Cerita yang ditawarkan sebenarnya merupakan hal yang bisa kita temui disekeliling kita. Simak kisah Karena Cinta-Nya, disana terlihat sebuah rencana perkawinan harus batal . ” ... Kami tidak boleh menikahkan anak kami lebih dari empat istri. Semoga kita semua dapat memahaminya...” Tengok disekeliling kita, banyak orang yang beristri lebih dari empat namun tetap ingin memiliki istri lagi. Dan mereka bukannya orang yang tidak memiliki pegetahuan agama.
Lalu pada bagian lain dalam cerita yang sama menyebutkan bagaimana Ely, sang tokoh, harus bertugas menjaga anjing, hingga untuk menjalankan ibadah sholat ia harus melakukan di tempat yang terbebas dari unsur anjing, dan itu hanyalah kamar mandi.
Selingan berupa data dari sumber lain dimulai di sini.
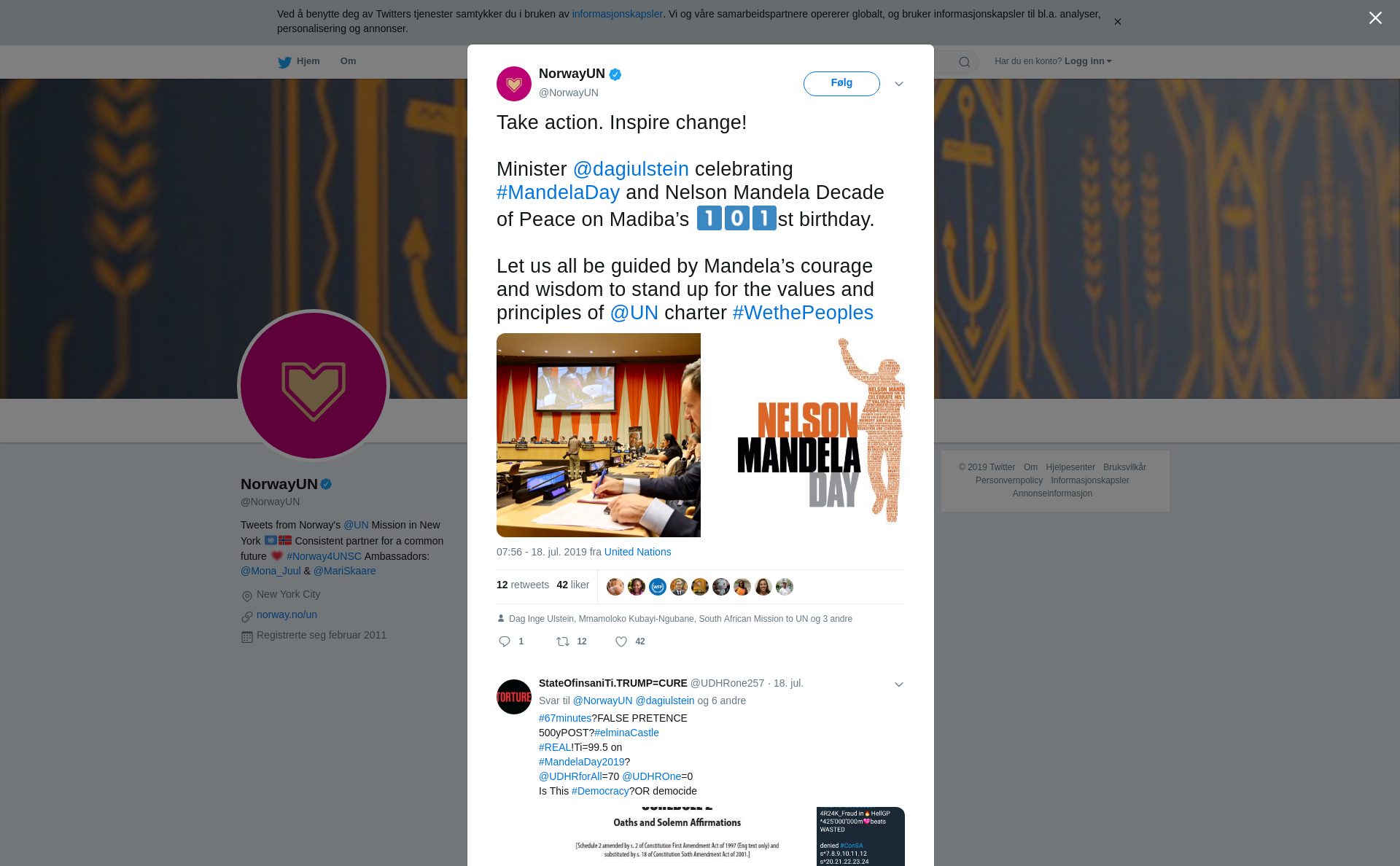Open the Om menu item

click(x=348, y=61)
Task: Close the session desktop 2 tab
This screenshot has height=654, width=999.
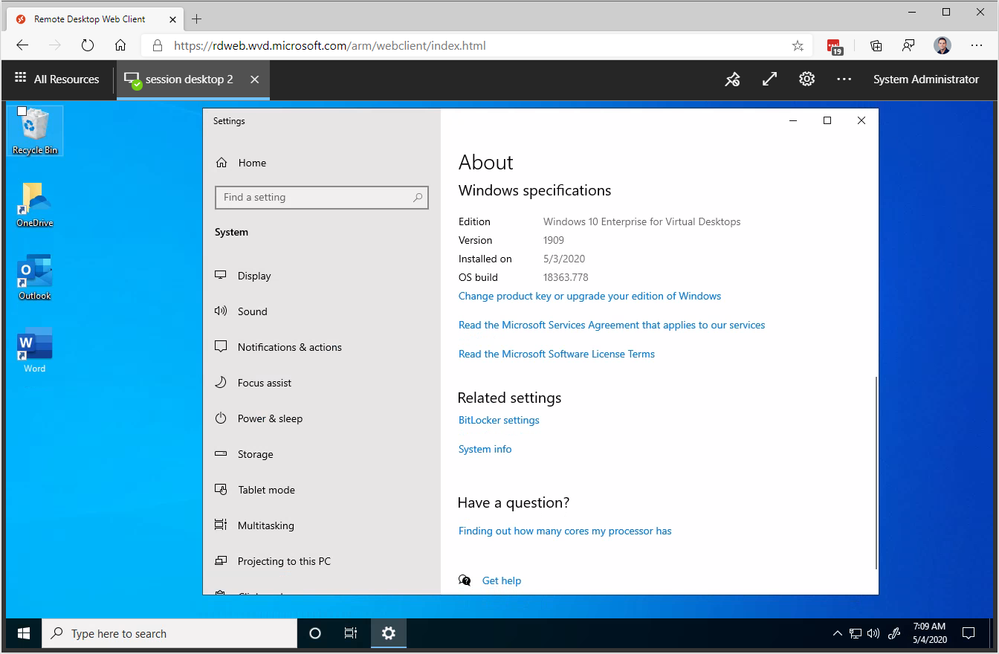Action: pos(254,79)
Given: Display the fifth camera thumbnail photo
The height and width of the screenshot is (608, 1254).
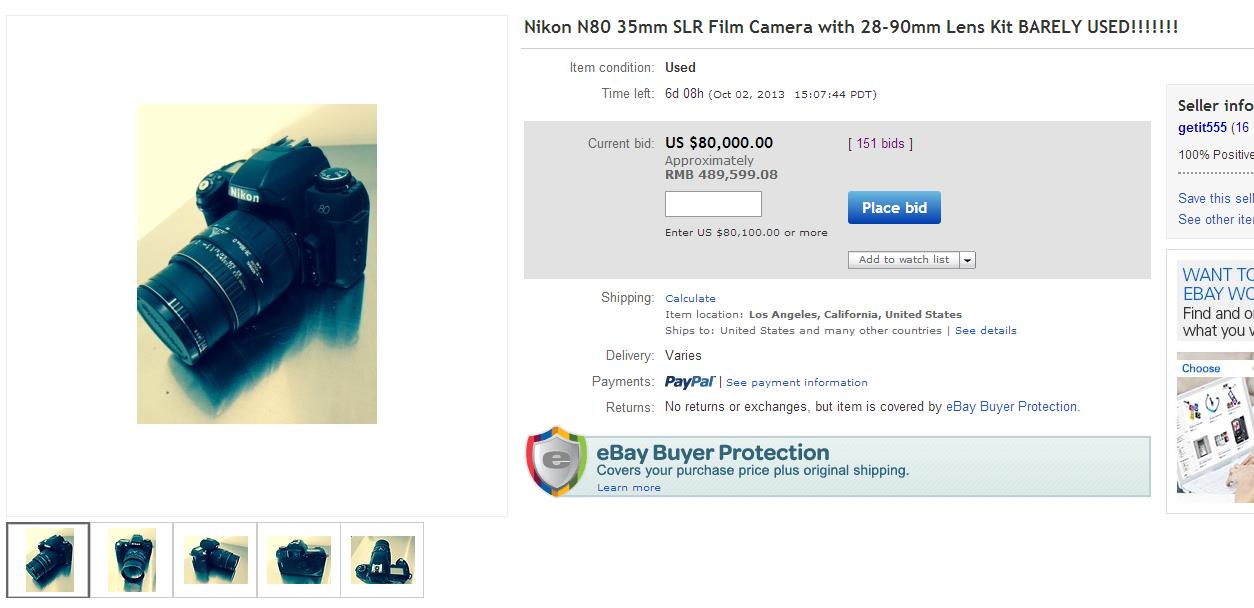Looking at the screenshot, I should click(382, 560).
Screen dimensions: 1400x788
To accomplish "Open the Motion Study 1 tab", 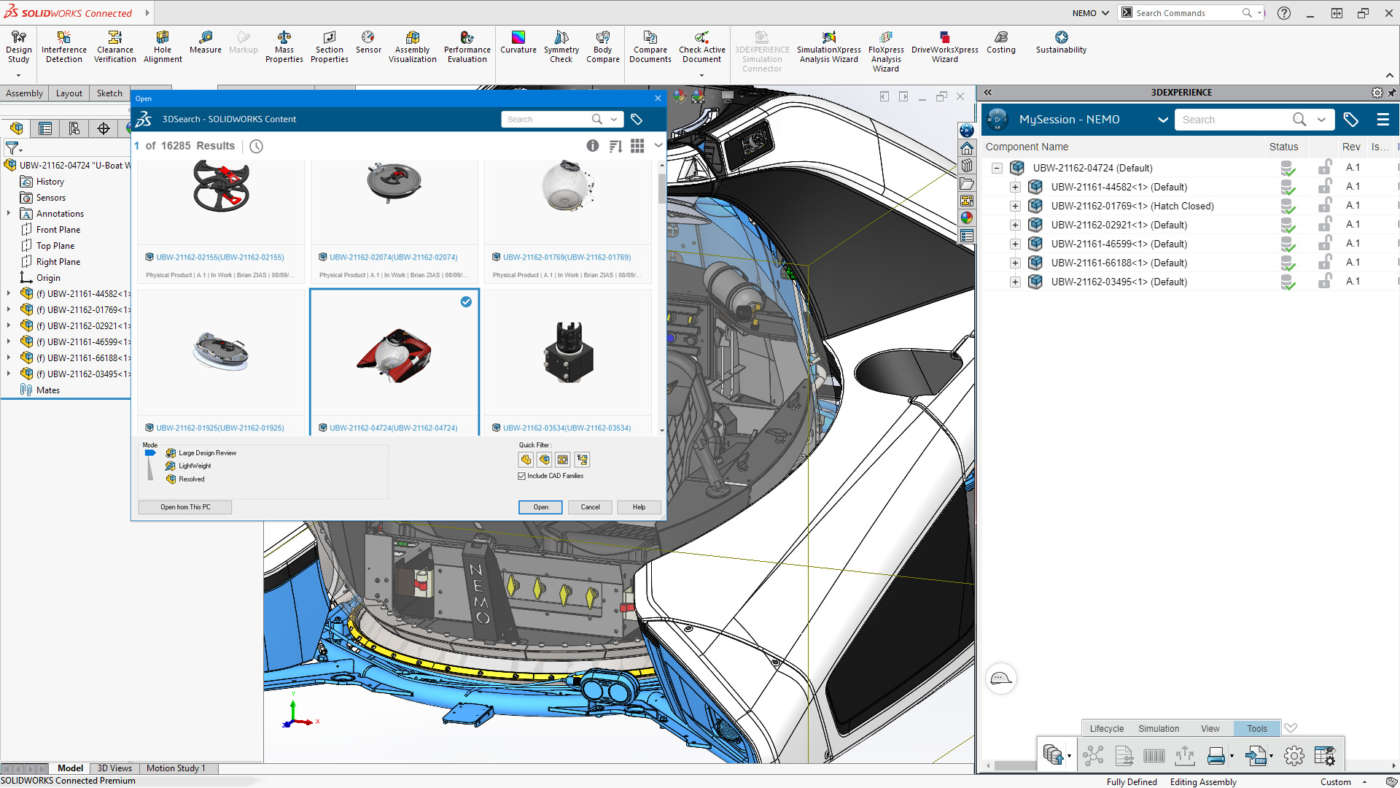I will 176,767.
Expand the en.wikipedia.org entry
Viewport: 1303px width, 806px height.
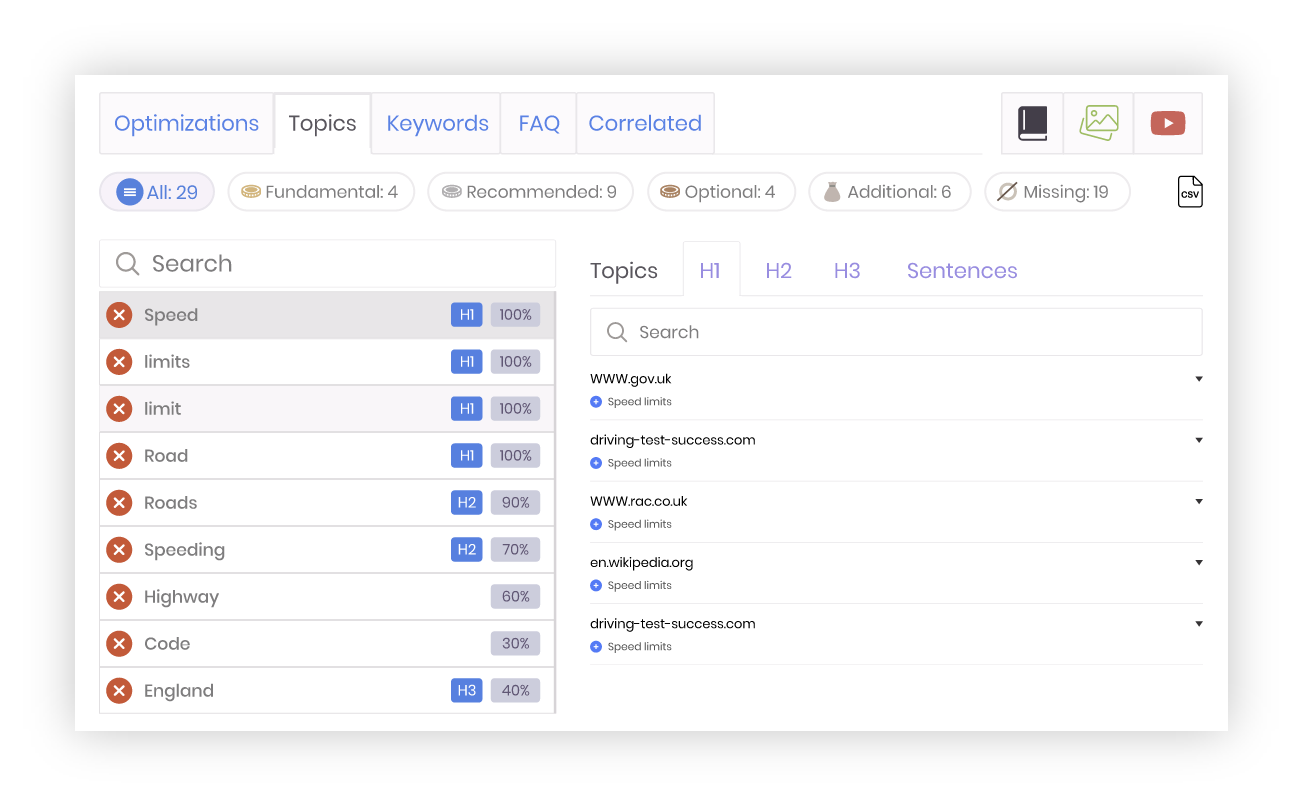tap(1198, 562)
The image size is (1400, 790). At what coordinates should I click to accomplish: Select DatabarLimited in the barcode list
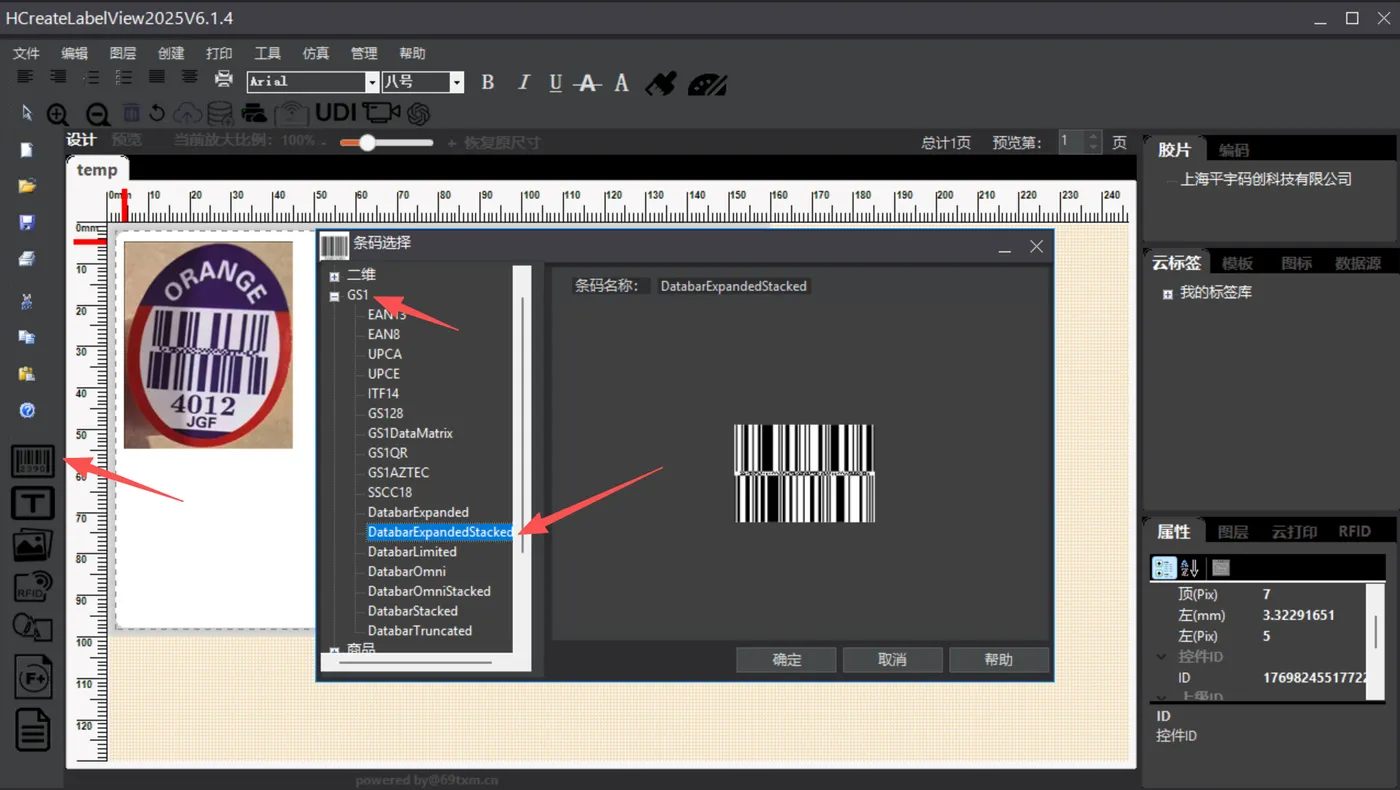click(x=412, y=552)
Ironi sekali, sementara di sekeliling kita dimana kebebasan menjalankan ibadah dijamin, justru banyak yang meninggalkan ibadah dengan alasan sibuk kerja.
Kisah Aku pun Mencintai Kekasih-Mu, membuat saya meringis. Tengok saja betapa banyak orang yang tak pandai menahan diri dan mengelola uang sehingga terjerat hutang kartu kredit. Atau berapa banyak yang bangkrut karena tergoda iming-iming investasi singkat dan hasil memukau. Mungkin saya atau anda tanpa kita sadari pernah nyaris berada, pernah berada atau justru sedang berada dalam posisi itu.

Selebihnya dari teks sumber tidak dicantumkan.